[Collection entries]
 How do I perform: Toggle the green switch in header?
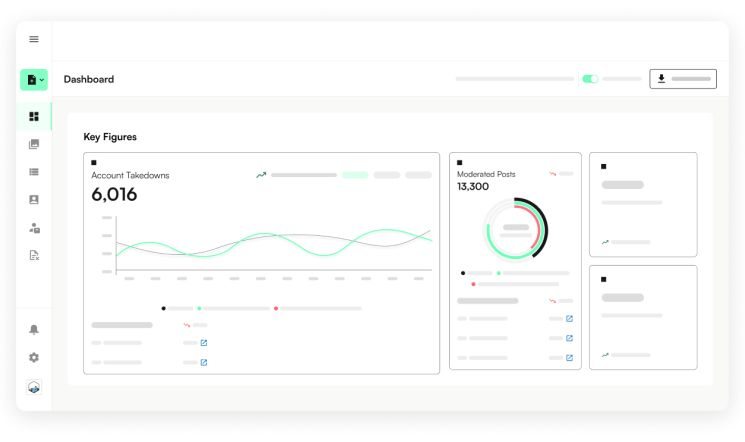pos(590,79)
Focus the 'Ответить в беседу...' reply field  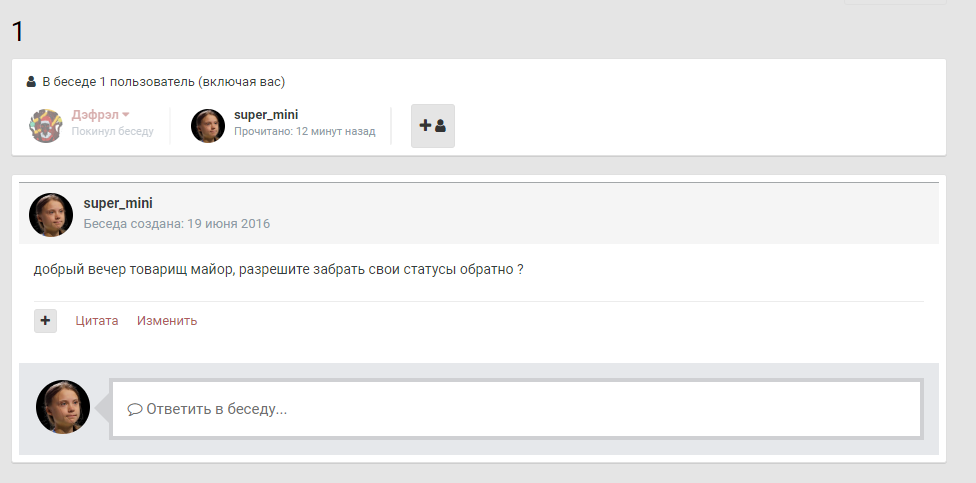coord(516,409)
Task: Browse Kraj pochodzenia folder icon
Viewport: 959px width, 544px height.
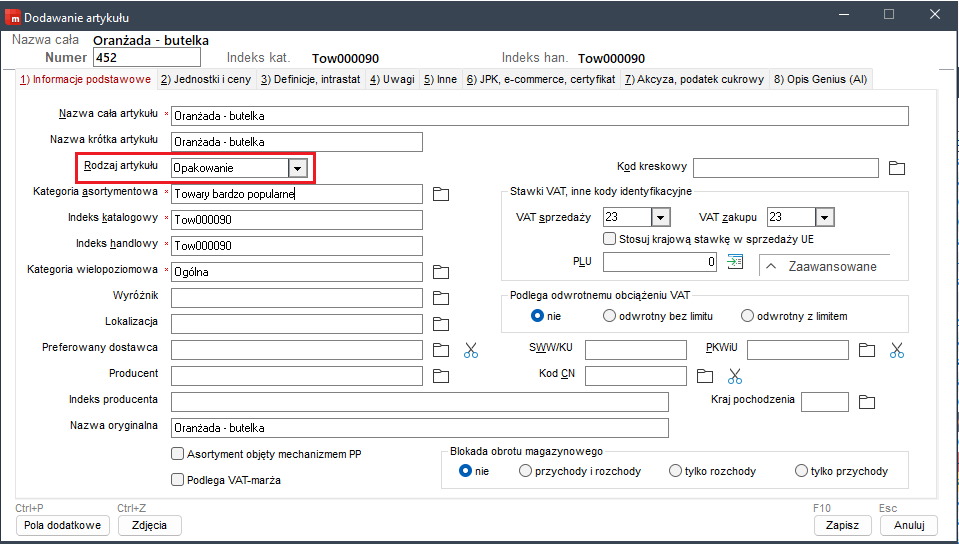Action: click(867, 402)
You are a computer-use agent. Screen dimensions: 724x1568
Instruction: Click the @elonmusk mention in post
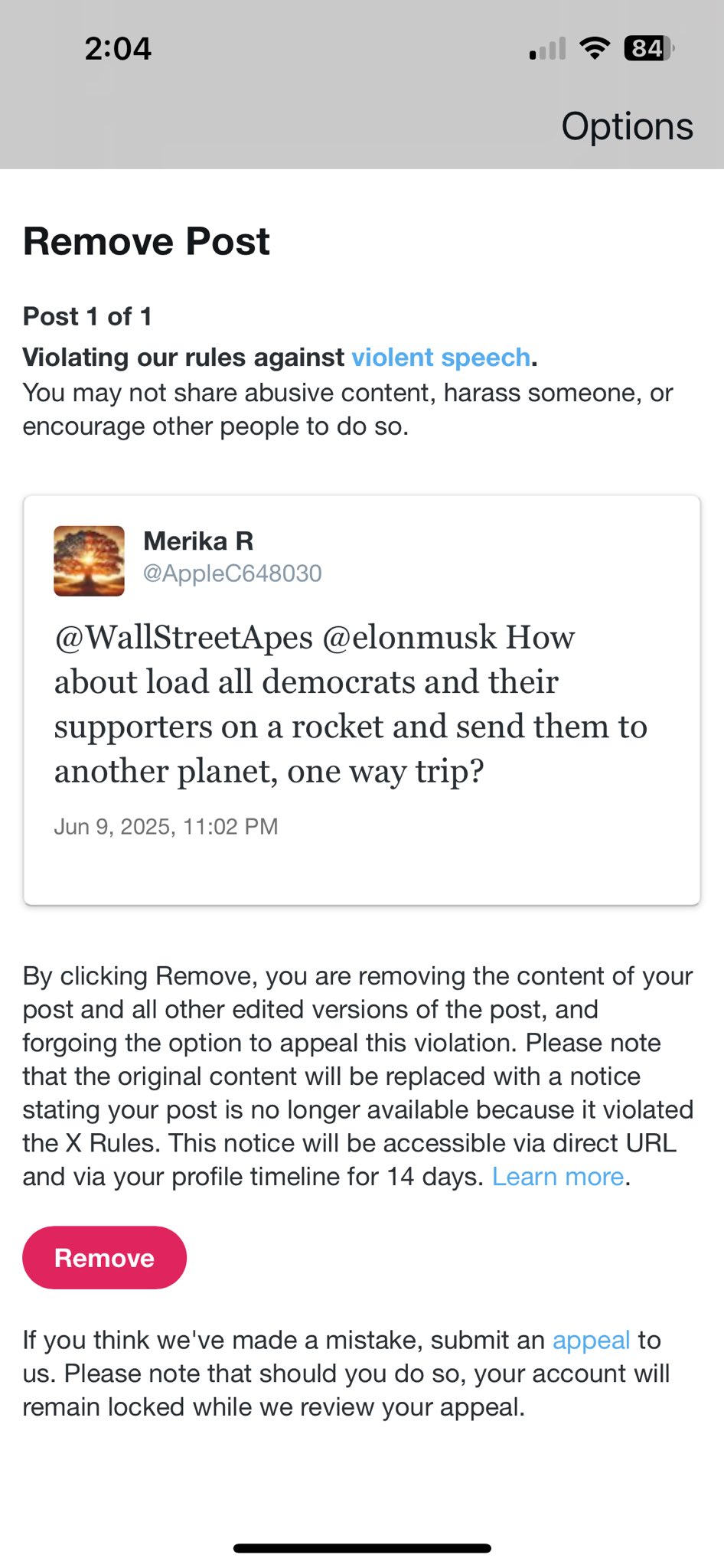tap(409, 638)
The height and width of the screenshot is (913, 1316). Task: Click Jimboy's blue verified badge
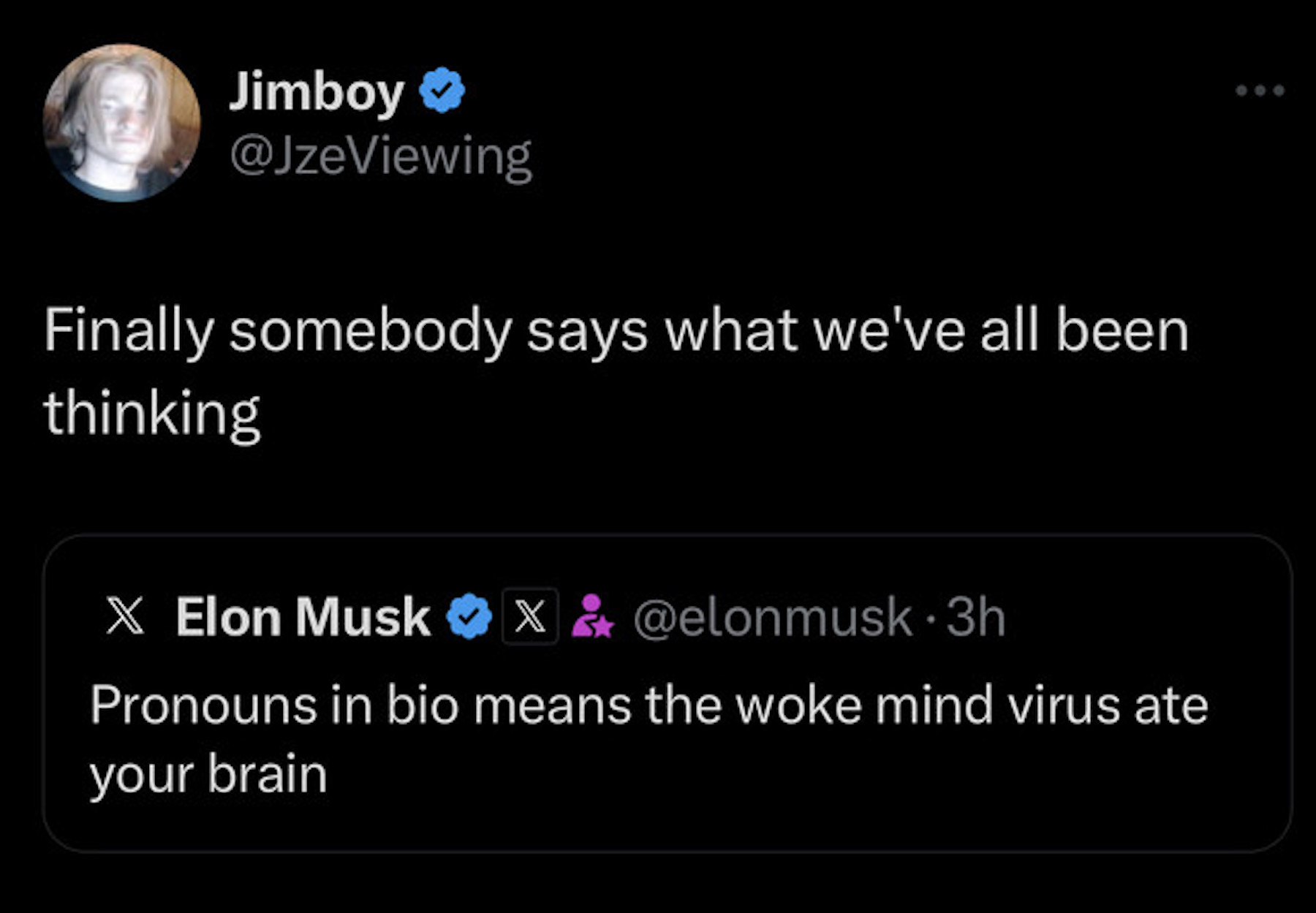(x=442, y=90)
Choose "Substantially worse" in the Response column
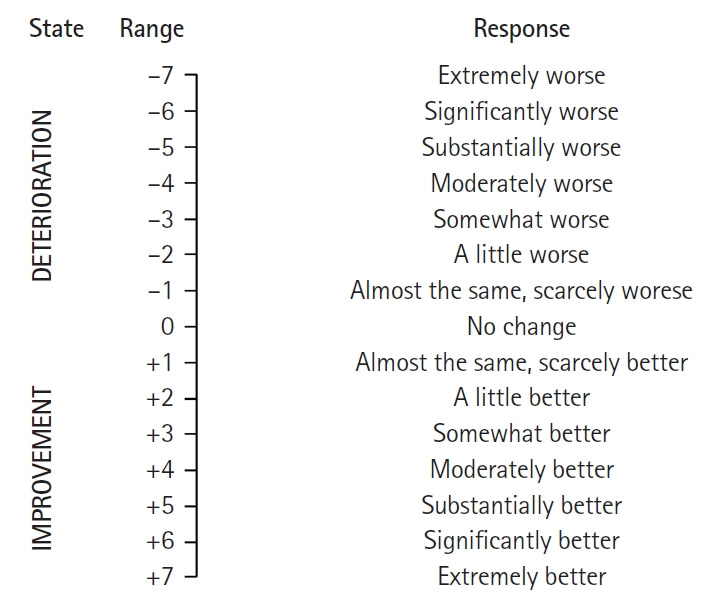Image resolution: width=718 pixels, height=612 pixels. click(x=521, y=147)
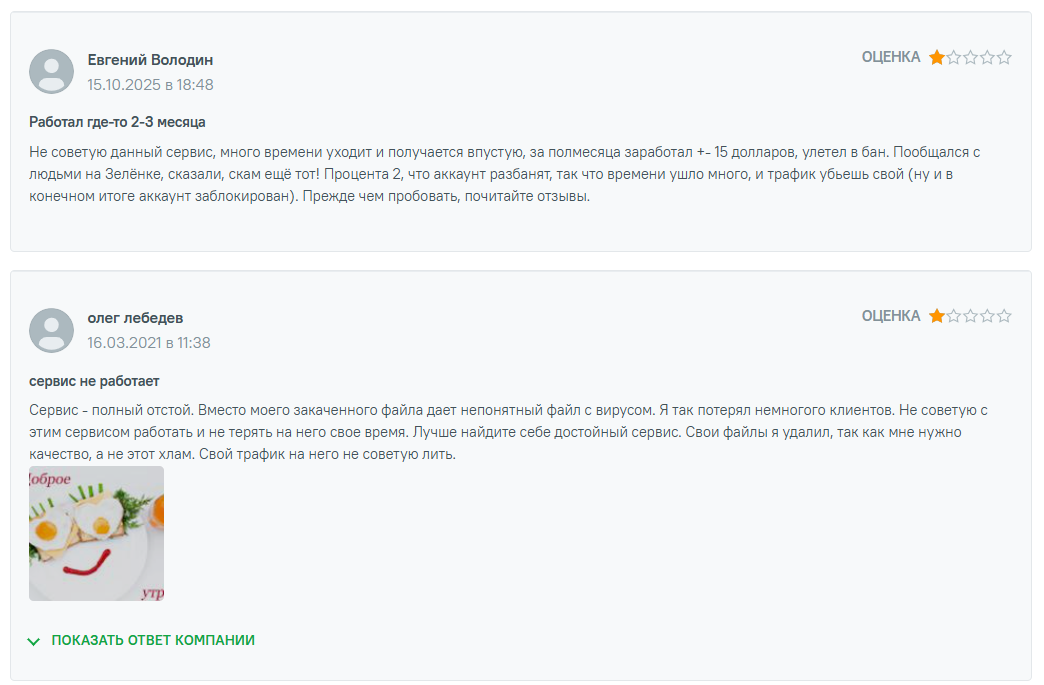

__To do__.
A faithful copy is needed of the lines from the one containing "Instruction: Click the" through the last line of the data above, with pictures left out.

__Written response__.
Instruction: Click the @elonmusk mention in post
tap(409, 638)
The height and width of the screenshot is (913, 1316). Task: Click Jimboy's blue verified badge
(x=442, y=90)
Choose "Substantially worse" in the Response column
Image resolution: width=718 pixels, height=612 pixels. click(x=521, y=147)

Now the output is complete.